* _Problem to solve_: In your answer, print each of the records below exactly.

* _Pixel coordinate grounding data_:
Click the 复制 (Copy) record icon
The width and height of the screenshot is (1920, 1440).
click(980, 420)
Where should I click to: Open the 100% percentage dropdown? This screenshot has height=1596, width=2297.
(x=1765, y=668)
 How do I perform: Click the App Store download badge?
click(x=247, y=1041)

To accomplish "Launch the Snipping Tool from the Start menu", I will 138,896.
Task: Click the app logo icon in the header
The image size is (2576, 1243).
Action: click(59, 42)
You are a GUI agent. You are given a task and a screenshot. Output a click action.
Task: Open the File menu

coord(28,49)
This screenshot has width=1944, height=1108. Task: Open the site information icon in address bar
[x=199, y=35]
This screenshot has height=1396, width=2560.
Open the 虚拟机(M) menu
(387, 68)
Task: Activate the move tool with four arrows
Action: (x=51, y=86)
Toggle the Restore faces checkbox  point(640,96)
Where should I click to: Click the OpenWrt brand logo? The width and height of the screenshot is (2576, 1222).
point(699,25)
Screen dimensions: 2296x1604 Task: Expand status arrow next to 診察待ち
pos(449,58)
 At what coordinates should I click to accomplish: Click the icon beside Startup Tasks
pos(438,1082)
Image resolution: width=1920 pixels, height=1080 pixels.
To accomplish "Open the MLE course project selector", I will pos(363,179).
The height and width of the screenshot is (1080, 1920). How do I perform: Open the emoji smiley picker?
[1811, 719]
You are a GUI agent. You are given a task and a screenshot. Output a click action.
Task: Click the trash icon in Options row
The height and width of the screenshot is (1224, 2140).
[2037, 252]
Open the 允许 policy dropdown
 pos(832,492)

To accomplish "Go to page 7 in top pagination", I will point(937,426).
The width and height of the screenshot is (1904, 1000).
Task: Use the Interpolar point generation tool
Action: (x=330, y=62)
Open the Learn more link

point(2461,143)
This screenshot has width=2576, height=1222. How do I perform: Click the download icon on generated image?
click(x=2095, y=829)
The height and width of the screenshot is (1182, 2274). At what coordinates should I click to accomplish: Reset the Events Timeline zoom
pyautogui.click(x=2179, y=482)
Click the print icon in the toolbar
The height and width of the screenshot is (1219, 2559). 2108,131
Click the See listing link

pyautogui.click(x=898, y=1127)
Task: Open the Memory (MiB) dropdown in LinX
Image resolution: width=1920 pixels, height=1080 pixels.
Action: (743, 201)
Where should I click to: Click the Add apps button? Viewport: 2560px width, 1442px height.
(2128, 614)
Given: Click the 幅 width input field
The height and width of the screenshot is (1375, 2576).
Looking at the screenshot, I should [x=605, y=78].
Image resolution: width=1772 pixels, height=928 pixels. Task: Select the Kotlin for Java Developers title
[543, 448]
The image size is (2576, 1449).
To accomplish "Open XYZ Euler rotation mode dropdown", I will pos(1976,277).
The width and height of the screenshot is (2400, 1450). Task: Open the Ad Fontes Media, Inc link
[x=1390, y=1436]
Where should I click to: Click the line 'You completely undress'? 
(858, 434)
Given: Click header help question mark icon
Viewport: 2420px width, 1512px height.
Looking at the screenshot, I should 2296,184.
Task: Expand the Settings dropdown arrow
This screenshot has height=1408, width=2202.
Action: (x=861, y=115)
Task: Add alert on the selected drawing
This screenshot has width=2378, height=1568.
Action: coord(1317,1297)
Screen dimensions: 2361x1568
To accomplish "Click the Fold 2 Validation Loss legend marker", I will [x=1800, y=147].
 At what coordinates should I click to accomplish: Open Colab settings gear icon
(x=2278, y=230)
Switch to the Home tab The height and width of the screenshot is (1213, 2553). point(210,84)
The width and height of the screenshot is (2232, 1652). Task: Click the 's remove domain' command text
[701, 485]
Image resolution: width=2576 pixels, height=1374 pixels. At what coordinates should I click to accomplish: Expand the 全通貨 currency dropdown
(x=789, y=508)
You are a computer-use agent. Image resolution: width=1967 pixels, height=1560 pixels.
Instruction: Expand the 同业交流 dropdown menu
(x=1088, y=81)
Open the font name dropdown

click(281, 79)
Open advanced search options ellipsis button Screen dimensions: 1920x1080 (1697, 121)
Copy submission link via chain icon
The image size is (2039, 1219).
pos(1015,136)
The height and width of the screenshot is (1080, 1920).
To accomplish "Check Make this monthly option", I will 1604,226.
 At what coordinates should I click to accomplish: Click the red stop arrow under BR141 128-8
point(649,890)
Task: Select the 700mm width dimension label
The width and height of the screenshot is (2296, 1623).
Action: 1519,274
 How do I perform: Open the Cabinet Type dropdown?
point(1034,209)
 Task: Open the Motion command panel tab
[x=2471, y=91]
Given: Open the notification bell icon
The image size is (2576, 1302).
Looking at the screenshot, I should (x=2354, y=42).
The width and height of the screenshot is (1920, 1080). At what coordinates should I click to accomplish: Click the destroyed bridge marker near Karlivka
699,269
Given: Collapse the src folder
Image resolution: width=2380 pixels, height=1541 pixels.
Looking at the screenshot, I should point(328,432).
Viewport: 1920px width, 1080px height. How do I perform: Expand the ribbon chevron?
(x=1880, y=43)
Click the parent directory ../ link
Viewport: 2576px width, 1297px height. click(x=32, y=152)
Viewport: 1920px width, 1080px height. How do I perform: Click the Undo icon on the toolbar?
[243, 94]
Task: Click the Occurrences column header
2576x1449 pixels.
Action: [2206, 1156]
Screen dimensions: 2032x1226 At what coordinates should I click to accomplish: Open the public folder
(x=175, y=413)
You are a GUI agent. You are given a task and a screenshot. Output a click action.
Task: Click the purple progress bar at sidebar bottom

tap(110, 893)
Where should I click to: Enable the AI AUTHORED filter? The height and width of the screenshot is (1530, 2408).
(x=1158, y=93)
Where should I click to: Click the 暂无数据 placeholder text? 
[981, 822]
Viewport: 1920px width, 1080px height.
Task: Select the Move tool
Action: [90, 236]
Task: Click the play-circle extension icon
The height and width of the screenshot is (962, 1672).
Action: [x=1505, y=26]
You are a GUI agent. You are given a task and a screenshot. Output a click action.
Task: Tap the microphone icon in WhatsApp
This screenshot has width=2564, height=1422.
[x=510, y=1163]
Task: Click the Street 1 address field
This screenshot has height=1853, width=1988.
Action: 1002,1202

* _Task solution_:
Click the 复制 (Copy) record icon
The width and height of the screenshot is (1920, 1440).
click(980, 420)
Where should I click to: Open the 100% percentage dropdown? This screenshot has height=1596, width=2297.
(x=1765, y=668)
 How do I perform: Click the App Store download badge?
click(x=247, y=1041)

To accomplish "Launch the Snipping Tool from the Start menu", I will 138,896.
Task: Click the app logo icon in the header
The image size is (2576, 1243).
Action: click(59, 42)
You are a GUI agent. You are given a task and a screenshot. Output a click action.
Task: Open the File menu

coord(28,49)
This screenshot has width=1944, height=1108. Task: Open the site information icon in address bar
[x=199, y=35]
This screenshot has height=1396, width=2560.
Open the 虚拟机(M) menu
(387, 68)
Task: Activate the move tool with four arrows
Action: (x=51, y=86)
Toggle the Restore faces checkbox  point(640,96)
Where should I click to: Click the OpenWrt brand logo? The width and height of the screenshot is (2576, 1222).
point(699,25)
Screen dimensions: 2296x1604 Task: Expand status arrow next to 診察待ち
pos(449,58)
 At what coordinates should I click to accomplish: Click the icon beside Startup Tasks
pos(438,1082)
Image resolution: width=1920 pixels, height=1080 pixels.
To accomplish "Open the MLE course project selector", I will pos(363,179).
The height and width of the screenshot is (1080, 1920). How do I perform: Open the emoji smiley picker?
[1811, 719]
You are a GUI agent. You are given a task and a screenshot. Output a click action.
Task: Click the trash icon in Options row
The height and width of the screenshot is (1224, 2140).
[2037, 252]
Open the 允许 policy dropdown
 pos(832,492)

To accomplish "Go to page 7 in top pagination", I will point(937,426).
The width and height of the screenshot is (1904, 1000).
Task: Use the Interpolar point generation tool
Action: (x=330, y=62)
Open the Learn more link

point(2461,143)
This screenshot has width=2576, height=1222. How do I perform: Click the download icon on generated image?
click(x=2095, y=829)
The height and width of the screenshot is (1182, 2274). At what coordinates should I click to accomplish: Reset the Events Timeline zoom
pyautogui.click(x=2179, y=482)
Click the print icon in the toolbar
The height and width of the screenshot is (1219, 2559). 2108,131
Click the See listing link

pyautogui.click(x=898, y=1127)
Task: Open the Memory (MiB) dropdown in LinX
Image resolution: width=1920 pixels, height=1080 pixels.
Action: (743, 201)
Where should I click to: Click the Add apps button? Viewport: 2560px width, 1442px height.
(2128, 614)
Given: Click the 幅 width input field
The height and width of the screenshot is (1375, 2576).
Looking at the screenshot, I should [x=605, y=78].
Image resolution: width=1772 pixels, height=928 pixels. Task: Select the Kotlin for Java Developers title
[543, 448]
The image size is (2576, 1449).
To accomplish "Open XYZ Euler rotation mode dropdown", I will pos(1976,277).
The width and height of the screenshot is (2400, 1450). Task: Open the Ad Fontes Media, Inc link
[x=1390, y=1436]
Where should I click to: Click the line 'You completely undress'? 
(858, 434)
Given: Click header help question mark icon
Viewport: 2420px width, 1512px height.
Looking at the screenshot, I should 2296,184.
Task: Expand the Settings dropdown arrow
This screenshot has height=1408, width=2202.
Action: (x=861, y=115)
Task: Add alert on the selected drawing
This screenshot has width=2378, height=1568.
Action: coord(1317,1297)
Screen dimensions: 2361x1568
To accomplish "Click the Fold 2 Validation Loss legend marker", I will [x=1800, y=147].
 At what coordinates should I click to accomplish: Open Colab settings gear icon
(x=2278, y=230)
Switch to the Home tab The height and width of the screenshot is (1213, 2553). point(210,84)
The width and height of the screenshot is (2232, 1652). Task: Click the 's remove domain' command text
[701, 485]
Image resolution: width=2576 pixels, height=1374 pixels. At what coordinates should I click to accomplish: Expand the 全通貨 currency dropdown
(x=789, y=508)
You are a computer-use agent. Image resolution: width=1967 pixels, height=1560 pixels.
Instruction: Expand the 同业交流 dropdown menu
(x=1088, y=81)
Open the font name dropdown

click(281, 79)
Open advanced search options ellipsis button Screen dimensions: 1920x1080 (1697, 121)
Copy submission link via chain icon
The image size is (2039, 1219).
pos(1015,136)
The height and width of the screenshot is (1080, 1920).
To accomplish "Check Make this monthly option", I will 1604,226.
 At what coordinates should I click to accomplish: Click the red stop arrow under BR141 128-8
point(649,890)
Task: Select the 700mm width dimension label
The width and height of the screenshot is (2296, 1623).
Action: 1519,274
 How do I perform: Open the Cabinet Type dropdown?
point(1034,209)
 Task: Open the Motion command panel tab
[x=2471, y=91]
Given: Open the notification bell icon
The image size is (2576, 1302).
Looking at the screenshot, I should (x=2354, y=42).
The width and height of the screenshot is (1920, 1080). At what coordinates should I click to accomplish: Click the destroyed bridge marker near Karlivka
699,269
Given: Collapse the src folder
Image resolution: width=2380 pixels, height=1541 pixels.
Looking at the screenshot, I should point(328,432).
Viewport: 1920px width, 1080px height. How do I perform: Expand the ribbon chevron?
(x=1880, y=43)
Click the parent directory ../ link
Viewport: 2576px width, 1297px height. click(x=32, y=152)
Viewport: 1920px width, 1080px height. How do I perform: Click the Undo icon on the toolbar?
[243, 94]
Task: Click the Occurrences column header
2576x1449 pixels.
Action: [2206, 1156]
Screen dimensions: 2032x1226 At what coordinates should I click to accomplish: Open the public folder
(x=175, y=413)
You are a GUI agent. You are given a task and a screenshot. Output a click action.
Task: Click the purple progress bar at sidebar bottom

tap(110, 893)
Where should I click to: Enable the AI AUTHORED filter? The height and width of the screenshot is (1530, 2408).
(x=1158, y=93)
Where should I click to: Click the 暂无数据 placeholder text? 
[981, 822]
Viewport: 1920px width, 1080px height.
Task: Select the Move tool
Action: [90, 236]
Task: Click the play-circle extension icon
The height and width of the screenshot is (962, 1672).
Action: [x=1505, y=26]
You are a GUI agent. You are given a task and a screenshot. Output a click action.
Task: Tap the microphone icon in WhatsApp
This screenshot has width=2564, height=1422.
[x=510, y=1163]
Task: Click the Street 1 address field
This screenshot has height=1853, width=1988.
Action: 1002,1202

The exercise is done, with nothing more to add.